Merci Karine d'éclaircir pourquoi Jann m'a orienté vers la conjugaison de l'impératif! Je me demandais pourquoi? (pas grave Jann, ça arrive des fois!)

Mais je me demande pourquoi tu as changé mon nom en commerçant! (mais je te rassure, ça ne m'a pas déplu ! )


Et ensuite *un grand merci à tous*, maintenant je suis sûre que vous êtes de mon avis en disant que _le conjuguer_ n'a pas l'air naturel!

Alors, je me demande toujours ce que deux amis pourraient se dire, au lieu de: "Dépêche-toi! Jouons des coudes, sinon on sera encore collés cette année!",dans le cas où il y la foule dans la rue, devant la porte d'entrée et qu'il sont en retard pour l'examen final!


----------



## Nicomon

Suggestions (mais il y en a d'autres) :

_Dépêche-toi! Il va falloir jouer des coudes / on va devoir jouer des coudes, sinon... 

_Et pour ton exemple initial (sans le guichet), je dirais : _Alors, on va jouer des coudes. _


----------



## Gemmenita

Merci beaucoup Nicomon, oui... c'est bien ça, je crois que "On va jouer des coudes" serait le mieux approprié pour mon exemple!


----------



## Punky Zoé

Bonjour,

La forme la plus courante est "il va falloir jouer des coudes" (pour arriver à nos fins), qui est presque un impératif.


----------



## Hyrome

"Dépêche-toi  ! Faufilons-nous !"

- Vite, on va rater le train.
-Mais tu vois la foule devant le guichet.
-Alors,* jouons* des coudes! --> "Alors faufilons-nous !"


----------



## Maître Capello

Il y a une différence de taille entre _jouer des coudes_ et _se faufiler_ : le premier se fait par la force tandis que le second se fait plus subtilement et furtivement.

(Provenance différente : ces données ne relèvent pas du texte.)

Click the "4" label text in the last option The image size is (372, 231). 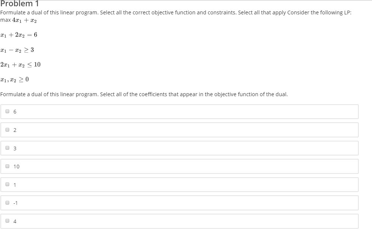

Quoi qu'il en soit, dans le contexte d'une file d'attente, _se faufiler_ ne convient pas vraiment non plus…


----------



## Hyrome

Bien sûr que  _jouer des coudes_ se fait par la force alors que  _faufiler _se fait plus subtilement et furtivement, mais :

- dans le cas d'un buffet, la foule qui l'entoure n'est pas organisée et on peut essayer de s'imposer
- dans le cas d'une file d'attente à un guichet, il est mal vu de doubler et on essaie de le faire subrepticement


----------



## rolmich

Il y a aussi "sauter la file" qui consiste à soi-disant "ne demander qu'un renseignement" au guichet, et en fait, se faire servir avant tout le monde. Sauter la file, consiste aussi à faire semblant de reconnaître quelqu'un en début de file, et à s'y joindre.


----------



## Hyrome

je ne connaissais pas cette expression ... à retenir !


----------